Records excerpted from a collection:
━━━━

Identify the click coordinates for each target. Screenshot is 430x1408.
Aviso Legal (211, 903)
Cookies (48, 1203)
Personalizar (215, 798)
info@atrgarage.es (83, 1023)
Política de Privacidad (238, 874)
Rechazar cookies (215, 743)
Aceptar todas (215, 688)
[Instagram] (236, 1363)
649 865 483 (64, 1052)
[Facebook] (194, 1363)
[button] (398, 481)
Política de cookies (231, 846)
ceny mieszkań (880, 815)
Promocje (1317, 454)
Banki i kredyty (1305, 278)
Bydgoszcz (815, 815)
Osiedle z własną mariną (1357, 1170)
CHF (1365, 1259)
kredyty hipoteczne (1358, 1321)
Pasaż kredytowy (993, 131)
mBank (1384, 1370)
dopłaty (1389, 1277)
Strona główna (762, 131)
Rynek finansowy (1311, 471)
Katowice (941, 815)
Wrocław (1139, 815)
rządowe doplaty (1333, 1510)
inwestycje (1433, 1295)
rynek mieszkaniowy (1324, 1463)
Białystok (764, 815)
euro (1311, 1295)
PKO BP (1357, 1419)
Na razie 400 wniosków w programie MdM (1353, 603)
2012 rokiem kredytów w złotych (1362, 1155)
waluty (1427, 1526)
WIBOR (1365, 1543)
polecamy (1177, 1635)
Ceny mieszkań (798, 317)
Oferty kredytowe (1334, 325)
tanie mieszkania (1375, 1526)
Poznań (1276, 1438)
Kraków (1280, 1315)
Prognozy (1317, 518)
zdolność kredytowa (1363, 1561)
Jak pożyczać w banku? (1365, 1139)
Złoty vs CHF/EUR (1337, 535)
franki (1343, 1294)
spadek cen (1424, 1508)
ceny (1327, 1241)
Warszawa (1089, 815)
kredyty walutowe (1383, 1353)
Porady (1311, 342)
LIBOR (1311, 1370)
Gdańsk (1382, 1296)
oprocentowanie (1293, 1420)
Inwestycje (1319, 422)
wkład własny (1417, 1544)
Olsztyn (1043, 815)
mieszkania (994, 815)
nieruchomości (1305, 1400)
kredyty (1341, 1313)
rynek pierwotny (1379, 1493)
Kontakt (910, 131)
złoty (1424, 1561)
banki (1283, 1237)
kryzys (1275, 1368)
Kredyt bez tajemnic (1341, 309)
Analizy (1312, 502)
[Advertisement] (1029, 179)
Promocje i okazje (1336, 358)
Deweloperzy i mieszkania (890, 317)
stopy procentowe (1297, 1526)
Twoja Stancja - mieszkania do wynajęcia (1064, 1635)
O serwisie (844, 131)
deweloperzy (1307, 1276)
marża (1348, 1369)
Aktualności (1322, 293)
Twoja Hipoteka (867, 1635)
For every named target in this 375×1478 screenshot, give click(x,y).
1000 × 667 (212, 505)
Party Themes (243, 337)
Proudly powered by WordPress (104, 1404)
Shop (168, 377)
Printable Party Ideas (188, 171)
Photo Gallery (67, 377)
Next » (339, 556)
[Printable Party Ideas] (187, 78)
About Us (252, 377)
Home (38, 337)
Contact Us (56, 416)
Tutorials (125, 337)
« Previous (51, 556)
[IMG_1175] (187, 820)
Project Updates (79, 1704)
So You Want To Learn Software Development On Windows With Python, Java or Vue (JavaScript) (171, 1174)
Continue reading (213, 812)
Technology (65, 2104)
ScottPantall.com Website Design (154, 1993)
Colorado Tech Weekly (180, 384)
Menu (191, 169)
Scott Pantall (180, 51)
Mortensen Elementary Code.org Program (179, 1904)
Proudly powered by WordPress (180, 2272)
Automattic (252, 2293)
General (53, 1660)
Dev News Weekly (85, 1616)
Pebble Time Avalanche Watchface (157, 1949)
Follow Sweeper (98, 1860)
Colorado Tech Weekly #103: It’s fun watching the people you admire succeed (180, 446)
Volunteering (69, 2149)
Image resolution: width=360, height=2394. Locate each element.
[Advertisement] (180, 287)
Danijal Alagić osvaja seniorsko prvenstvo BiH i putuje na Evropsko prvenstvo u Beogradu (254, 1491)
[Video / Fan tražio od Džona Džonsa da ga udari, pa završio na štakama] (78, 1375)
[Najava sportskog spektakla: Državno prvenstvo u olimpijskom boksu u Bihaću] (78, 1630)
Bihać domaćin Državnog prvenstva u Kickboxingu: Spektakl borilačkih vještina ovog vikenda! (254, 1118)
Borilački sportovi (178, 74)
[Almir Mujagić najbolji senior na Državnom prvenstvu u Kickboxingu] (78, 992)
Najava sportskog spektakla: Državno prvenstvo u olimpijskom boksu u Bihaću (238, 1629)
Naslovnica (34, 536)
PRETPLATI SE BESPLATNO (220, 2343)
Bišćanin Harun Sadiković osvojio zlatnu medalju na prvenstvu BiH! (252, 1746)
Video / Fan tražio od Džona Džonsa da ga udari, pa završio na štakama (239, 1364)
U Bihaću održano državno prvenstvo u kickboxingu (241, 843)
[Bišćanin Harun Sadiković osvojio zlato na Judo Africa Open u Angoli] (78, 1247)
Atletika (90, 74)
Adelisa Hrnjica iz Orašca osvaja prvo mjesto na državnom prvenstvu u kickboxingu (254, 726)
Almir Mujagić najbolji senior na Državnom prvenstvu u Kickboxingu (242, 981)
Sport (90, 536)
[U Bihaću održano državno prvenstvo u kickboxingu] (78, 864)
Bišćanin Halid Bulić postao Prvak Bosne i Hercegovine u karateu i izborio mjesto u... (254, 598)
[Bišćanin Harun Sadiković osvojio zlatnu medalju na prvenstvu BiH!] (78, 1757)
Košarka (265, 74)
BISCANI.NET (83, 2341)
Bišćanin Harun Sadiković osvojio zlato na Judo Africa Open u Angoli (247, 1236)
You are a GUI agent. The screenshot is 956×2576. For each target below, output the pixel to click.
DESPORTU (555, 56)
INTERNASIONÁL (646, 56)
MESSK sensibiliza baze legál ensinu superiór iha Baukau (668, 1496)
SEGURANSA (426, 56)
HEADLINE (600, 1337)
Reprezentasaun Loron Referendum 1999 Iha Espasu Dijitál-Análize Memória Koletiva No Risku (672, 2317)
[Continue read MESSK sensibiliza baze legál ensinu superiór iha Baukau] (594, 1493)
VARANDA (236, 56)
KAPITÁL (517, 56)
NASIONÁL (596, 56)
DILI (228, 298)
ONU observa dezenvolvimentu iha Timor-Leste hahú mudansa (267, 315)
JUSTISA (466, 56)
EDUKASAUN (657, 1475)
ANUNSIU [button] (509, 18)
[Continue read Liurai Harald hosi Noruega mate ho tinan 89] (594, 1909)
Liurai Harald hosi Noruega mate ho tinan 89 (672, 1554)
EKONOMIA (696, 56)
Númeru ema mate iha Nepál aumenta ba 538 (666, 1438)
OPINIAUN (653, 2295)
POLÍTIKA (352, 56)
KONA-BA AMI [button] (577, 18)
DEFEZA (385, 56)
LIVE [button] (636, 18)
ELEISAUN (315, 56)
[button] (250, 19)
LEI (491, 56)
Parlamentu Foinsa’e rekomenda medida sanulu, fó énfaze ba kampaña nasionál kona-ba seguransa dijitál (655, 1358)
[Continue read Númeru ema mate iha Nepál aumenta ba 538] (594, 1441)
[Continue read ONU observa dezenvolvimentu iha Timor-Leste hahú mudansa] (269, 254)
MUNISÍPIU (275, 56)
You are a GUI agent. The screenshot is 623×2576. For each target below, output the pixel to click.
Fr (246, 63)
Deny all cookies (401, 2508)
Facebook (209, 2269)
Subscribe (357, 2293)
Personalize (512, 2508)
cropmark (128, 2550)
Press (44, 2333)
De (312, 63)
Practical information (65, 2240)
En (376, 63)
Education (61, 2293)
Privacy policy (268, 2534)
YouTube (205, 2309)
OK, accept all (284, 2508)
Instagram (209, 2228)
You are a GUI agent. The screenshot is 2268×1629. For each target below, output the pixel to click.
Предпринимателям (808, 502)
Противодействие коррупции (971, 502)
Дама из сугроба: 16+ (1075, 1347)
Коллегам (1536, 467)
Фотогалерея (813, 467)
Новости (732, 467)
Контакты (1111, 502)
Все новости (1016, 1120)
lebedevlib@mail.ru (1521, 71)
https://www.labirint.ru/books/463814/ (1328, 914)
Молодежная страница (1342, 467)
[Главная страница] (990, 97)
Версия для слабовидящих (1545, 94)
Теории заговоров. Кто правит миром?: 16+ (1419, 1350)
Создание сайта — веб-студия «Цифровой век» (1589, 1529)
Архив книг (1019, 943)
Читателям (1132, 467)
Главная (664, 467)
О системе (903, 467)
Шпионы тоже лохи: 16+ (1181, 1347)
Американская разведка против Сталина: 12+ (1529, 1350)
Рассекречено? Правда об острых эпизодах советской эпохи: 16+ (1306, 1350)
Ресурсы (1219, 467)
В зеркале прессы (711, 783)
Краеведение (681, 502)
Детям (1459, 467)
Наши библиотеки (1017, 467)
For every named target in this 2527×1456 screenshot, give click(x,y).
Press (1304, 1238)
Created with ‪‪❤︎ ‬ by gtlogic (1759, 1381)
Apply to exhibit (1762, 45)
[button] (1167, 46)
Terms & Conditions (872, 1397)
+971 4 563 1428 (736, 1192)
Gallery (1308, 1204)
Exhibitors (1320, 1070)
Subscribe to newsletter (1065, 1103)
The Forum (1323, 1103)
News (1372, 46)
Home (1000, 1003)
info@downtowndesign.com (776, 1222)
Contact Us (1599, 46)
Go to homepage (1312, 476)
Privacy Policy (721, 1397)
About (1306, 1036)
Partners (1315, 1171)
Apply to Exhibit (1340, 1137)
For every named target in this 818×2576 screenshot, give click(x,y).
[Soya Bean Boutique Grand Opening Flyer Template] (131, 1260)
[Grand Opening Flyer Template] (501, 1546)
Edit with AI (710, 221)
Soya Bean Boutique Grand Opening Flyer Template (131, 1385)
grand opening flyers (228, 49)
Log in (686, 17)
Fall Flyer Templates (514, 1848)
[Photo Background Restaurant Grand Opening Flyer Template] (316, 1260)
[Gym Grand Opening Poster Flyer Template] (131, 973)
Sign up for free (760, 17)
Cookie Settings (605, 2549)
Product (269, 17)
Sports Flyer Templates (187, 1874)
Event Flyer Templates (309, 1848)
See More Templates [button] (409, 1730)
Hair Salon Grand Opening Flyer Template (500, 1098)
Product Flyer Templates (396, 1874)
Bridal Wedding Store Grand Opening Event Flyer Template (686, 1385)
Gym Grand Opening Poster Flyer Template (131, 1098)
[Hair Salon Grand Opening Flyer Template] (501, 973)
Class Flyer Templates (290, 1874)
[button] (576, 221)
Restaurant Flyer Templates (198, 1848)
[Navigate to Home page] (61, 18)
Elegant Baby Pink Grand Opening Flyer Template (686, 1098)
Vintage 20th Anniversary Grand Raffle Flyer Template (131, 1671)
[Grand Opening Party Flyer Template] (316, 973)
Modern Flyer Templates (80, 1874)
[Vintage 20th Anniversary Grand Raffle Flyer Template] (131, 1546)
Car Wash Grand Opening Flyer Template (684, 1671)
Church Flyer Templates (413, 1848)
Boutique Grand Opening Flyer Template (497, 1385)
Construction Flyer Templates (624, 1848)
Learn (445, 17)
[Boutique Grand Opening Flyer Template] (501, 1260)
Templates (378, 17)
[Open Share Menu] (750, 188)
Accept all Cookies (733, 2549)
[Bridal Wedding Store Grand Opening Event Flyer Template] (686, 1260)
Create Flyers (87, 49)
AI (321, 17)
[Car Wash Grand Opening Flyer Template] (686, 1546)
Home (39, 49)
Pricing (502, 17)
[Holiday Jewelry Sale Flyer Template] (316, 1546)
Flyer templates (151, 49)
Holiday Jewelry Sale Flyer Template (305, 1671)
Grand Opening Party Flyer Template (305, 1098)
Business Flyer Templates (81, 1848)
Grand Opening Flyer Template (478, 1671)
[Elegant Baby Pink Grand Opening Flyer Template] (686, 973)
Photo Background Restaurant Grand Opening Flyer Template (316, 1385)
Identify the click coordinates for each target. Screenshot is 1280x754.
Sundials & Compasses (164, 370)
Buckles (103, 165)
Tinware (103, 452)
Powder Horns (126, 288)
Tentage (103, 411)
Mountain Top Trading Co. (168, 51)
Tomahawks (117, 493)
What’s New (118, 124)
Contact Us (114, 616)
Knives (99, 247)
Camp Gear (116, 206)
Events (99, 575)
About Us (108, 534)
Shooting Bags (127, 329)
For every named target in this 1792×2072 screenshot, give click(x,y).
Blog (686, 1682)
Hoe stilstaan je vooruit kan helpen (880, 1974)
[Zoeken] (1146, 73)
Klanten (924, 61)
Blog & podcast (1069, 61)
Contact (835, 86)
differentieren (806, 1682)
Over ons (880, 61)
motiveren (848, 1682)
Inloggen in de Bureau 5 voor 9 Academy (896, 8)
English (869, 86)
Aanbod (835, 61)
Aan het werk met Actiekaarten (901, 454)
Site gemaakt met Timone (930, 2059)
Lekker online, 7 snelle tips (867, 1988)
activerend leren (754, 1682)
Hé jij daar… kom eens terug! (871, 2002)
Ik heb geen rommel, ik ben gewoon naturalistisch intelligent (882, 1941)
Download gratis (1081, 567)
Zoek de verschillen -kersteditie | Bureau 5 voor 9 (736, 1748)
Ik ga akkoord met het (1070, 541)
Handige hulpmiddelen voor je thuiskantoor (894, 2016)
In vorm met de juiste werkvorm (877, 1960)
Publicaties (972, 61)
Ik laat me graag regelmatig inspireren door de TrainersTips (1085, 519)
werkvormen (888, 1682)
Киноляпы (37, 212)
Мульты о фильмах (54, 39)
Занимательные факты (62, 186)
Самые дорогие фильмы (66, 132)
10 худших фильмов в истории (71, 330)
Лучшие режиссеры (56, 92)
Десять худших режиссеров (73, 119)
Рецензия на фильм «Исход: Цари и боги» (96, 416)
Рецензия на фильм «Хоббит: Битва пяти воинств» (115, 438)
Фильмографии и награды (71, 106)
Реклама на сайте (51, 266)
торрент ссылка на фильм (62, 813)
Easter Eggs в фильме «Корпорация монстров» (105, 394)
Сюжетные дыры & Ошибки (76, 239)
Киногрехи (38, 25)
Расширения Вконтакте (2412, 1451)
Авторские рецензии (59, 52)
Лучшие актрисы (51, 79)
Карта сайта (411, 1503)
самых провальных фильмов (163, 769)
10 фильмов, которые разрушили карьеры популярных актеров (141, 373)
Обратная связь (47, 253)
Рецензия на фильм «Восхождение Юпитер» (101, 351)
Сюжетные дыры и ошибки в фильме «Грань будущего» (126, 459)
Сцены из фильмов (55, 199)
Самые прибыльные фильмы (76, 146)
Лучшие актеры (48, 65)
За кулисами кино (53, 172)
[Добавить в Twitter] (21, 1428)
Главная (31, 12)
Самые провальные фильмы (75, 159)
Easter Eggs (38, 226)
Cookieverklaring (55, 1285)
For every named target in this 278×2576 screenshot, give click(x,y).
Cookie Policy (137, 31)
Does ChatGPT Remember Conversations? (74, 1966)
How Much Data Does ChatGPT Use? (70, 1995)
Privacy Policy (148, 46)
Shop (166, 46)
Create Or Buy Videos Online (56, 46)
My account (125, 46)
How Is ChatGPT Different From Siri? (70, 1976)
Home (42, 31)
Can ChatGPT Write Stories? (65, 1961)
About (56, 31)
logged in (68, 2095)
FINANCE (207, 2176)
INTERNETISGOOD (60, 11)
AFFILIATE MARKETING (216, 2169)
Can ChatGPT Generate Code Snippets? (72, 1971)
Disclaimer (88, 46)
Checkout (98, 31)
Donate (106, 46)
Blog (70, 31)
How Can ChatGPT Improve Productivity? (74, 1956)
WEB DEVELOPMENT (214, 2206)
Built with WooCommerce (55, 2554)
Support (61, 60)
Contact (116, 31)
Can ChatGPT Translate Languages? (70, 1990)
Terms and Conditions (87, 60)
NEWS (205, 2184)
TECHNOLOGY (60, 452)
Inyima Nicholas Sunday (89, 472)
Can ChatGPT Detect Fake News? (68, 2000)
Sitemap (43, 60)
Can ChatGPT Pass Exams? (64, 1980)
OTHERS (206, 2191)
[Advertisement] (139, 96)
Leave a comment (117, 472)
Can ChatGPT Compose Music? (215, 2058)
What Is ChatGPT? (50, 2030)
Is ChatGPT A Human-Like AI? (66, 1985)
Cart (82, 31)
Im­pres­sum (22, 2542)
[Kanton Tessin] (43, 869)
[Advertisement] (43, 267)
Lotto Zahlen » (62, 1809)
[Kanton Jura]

━━━━

- _THE PROBLEM_
An exact, complete copy of the lines above from the one with "Does ChatGPT Remember" through the one with "How Can ChatGPT" is the whole answer.

- _SOLUTION_
Does ChatGPT Remember Conversations? (74, 1966)
How Much Data Does ChatGPT Use? (70, 1995)
Privacy Policy (148, 46)
Shop (166, 46)
Create Or Buy Videos Online (56, 46)
My account (125, 46)
How Is ChatGPT Different From Siri? (70, 1976)
Home (42, 31)
Can ChatGPT Write Stories? (65, 1961)
About (56, 31)
logged in (68, 2095)
FINANCE (207, 2176)
INTERNETISGOOD (60, 11)
AFFILIATE MARKETING (216, 2169)
Can ChatGPT Generate Code Snippets? (72, 1971)
Disclaimer (88, 46)
Checkout (98, 31)
Donate (106, 46)
Blog (70, 31)
How Can ChatGPT Improve Productivity? (74, 1956)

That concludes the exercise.